Please give back, word for word, each line from the start of the entries through the one in which "Open the Справка help icon" is found.

—————

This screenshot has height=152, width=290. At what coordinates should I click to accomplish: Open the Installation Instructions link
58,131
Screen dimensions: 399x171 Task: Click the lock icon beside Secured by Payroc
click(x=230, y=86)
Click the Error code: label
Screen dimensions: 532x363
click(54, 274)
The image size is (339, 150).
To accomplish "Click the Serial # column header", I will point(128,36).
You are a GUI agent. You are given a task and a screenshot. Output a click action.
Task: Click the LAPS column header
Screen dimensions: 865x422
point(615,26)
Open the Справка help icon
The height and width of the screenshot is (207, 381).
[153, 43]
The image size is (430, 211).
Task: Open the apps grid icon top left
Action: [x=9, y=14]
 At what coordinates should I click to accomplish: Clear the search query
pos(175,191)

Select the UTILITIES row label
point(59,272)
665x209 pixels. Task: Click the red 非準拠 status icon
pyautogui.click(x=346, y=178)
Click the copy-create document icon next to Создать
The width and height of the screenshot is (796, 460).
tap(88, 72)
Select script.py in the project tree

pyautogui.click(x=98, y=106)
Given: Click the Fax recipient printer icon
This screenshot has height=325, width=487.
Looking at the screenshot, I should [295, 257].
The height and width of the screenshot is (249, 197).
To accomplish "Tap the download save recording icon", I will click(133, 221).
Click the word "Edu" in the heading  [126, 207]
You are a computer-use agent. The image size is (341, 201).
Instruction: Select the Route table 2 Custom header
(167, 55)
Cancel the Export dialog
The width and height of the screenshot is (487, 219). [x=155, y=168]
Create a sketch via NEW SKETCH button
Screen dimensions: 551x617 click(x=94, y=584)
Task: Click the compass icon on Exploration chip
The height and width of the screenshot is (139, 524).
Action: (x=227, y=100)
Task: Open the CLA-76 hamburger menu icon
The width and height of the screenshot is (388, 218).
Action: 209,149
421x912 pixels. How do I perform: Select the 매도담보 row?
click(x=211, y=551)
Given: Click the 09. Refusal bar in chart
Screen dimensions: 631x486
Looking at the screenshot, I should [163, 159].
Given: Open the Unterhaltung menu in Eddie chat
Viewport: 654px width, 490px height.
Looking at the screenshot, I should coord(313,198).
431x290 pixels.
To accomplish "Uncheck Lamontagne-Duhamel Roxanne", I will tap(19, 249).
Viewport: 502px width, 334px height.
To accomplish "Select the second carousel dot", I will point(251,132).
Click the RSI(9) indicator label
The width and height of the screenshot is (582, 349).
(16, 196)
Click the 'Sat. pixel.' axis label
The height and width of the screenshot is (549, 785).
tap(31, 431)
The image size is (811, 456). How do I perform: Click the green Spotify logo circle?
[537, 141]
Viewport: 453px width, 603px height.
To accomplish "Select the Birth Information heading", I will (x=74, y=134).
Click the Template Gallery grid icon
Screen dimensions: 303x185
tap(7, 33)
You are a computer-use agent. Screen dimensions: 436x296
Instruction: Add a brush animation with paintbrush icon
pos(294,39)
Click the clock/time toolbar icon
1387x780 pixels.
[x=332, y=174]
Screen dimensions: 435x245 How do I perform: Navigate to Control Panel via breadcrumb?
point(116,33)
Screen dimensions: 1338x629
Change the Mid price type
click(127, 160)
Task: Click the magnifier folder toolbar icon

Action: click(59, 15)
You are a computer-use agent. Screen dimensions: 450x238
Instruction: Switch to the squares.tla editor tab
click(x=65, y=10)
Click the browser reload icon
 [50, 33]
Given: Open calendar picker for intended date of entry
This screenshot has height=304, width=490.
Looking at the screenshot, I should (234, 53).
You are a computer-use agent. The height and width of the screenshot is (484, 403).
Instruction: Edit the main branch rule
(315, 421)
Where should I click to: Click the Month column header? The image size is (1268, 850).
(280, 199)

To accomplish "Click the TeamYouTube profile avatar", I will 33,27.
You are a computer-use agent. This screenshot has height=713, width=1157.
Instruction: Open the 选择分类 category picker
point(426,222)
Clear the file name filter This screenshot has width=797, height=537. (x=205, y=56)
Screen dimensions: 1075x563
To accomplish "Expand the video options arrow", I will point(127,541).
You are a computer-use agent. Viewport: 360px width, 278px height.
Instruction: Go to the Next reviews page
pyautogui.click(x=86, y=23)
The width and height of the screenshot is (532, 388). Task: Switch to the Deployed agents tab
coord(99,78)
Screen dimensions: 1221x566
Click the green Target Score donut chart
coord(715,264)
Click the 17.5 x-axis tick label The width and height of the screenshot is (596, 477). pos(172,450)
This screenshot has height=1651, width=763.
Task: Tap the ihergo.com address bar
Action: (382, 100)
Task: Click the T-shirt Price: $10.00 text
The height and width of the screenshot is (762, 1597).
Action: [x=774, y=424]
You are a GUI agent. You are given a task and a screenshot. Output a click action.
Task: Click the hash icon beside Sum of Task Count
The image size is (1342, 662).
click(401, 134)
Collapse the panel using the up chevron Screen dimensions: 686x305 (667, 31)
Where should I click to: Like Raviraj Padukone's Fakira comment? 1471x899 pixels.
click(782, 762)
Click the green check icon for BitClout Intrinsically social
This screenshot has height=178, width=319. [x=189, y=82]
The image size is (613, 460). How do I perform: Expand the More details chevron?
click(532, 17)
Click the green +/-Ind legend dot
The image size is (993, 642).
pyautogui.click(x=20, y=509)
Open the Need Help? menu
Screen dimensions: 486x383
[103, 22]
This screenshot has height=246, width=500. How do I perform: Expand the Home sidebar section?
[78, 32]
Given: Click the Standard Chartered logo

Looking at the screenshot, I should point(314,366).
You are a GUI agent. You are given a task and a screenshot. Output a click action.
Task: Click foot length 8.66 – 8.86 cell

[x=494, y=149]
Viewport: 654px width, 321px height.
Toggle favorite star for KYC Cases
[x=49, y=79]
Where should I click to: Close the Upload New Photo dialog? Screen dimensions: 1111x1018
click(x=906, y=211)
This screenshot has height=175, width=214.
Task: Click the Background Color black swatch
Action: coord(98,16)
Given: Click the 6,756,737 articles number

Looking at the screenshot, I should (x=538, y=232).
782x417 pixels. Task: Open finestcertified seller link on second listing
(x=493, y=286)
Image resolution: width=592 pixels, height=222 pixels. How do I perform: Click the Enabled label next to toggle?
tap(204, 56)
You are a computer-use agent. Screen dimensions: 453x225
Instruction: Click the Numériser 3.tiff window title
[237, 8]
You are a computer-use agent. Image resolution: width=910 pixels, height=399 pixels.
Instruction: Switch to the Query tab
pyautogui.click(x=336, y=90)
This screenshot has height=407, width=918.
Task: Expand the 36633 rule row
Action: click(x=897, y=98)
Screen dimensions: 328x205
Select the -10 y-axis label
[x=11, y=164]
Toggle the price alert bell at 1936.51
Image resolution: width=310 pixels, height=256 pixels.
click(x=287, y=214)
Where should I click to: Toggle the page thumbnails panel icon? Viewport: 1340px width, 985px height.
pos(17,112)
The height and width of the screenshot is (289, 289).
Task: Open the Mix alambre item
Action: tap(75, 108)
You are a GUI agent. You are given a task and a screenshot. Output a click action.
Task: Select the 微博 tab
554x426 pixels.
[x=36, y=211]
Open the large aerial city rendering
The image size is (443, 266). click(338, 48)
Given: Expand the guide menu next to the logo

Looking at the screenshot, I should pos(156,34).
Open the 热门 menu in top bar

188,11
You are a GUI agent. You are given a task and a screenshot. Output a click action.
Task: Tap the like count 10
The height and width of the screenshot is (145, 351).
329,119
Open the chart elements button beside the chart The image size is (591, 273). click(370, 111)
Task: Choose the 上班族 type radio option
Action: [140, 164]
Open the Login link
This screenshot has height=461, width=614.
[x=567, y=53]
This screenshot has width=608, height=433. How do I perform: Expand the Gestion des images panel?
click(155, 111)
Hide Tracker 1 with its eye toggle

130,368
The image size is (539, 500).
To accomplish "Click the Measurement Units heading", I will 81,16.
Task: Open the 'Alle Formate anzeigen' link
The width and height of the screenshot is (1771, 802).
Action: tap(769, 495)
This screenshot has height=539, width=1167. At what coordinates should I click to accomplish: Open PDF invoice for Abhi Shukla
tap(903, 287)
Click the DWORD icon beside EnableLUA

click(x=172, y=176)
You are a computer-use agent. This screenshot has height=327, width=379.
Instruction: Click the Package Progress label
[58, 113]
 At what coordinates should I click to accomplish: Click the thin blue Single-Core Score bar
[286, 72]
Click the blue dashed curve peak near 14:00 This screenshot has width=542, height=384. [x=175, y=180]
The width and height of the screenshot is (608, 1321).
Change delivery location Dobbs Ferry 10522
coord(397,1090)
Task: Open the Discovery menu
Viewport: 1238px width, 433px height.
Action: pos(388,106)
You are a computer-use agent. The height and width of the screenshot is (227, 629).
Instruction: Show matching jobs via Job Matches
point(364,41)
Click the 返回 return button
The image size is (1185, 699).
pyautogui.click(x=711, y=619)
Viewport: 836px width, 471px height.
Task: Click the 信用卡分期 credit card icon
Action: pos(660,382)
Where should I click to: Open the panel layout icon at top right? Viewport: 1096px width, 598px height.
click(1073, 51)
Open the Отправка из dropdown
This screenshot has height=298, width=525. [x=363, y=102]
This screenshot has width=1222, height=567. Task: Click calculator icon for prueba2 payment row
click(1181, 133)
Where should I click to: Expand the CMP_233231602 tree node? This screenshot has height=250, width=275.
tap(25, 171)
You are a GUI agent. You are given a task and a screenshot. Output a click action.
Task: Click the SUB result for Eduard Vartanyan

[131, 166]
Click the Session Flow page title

—————

Output of the exercise:
This screenshot has height=152, width=290. At what coordinates should I click to accomplish: Open the Installation Instructions link
58,131
Screen dimensions: 399x171 Task: Click the lock icon beside Secured by Payroc
click(x=230, y=86)
Click the Error code: label
Screen dimensions: 532x363
click(54, 274)
The image size is (339, 150).
To accomplish "Click the Serial # column header", I will point(128,36).
You are a GUI agent. You are given a task and a screenshot. Output a click action.
Task: Click the LAPS column header
Screen dimensions: 865x422
point(615,26)
Open the Справка help icon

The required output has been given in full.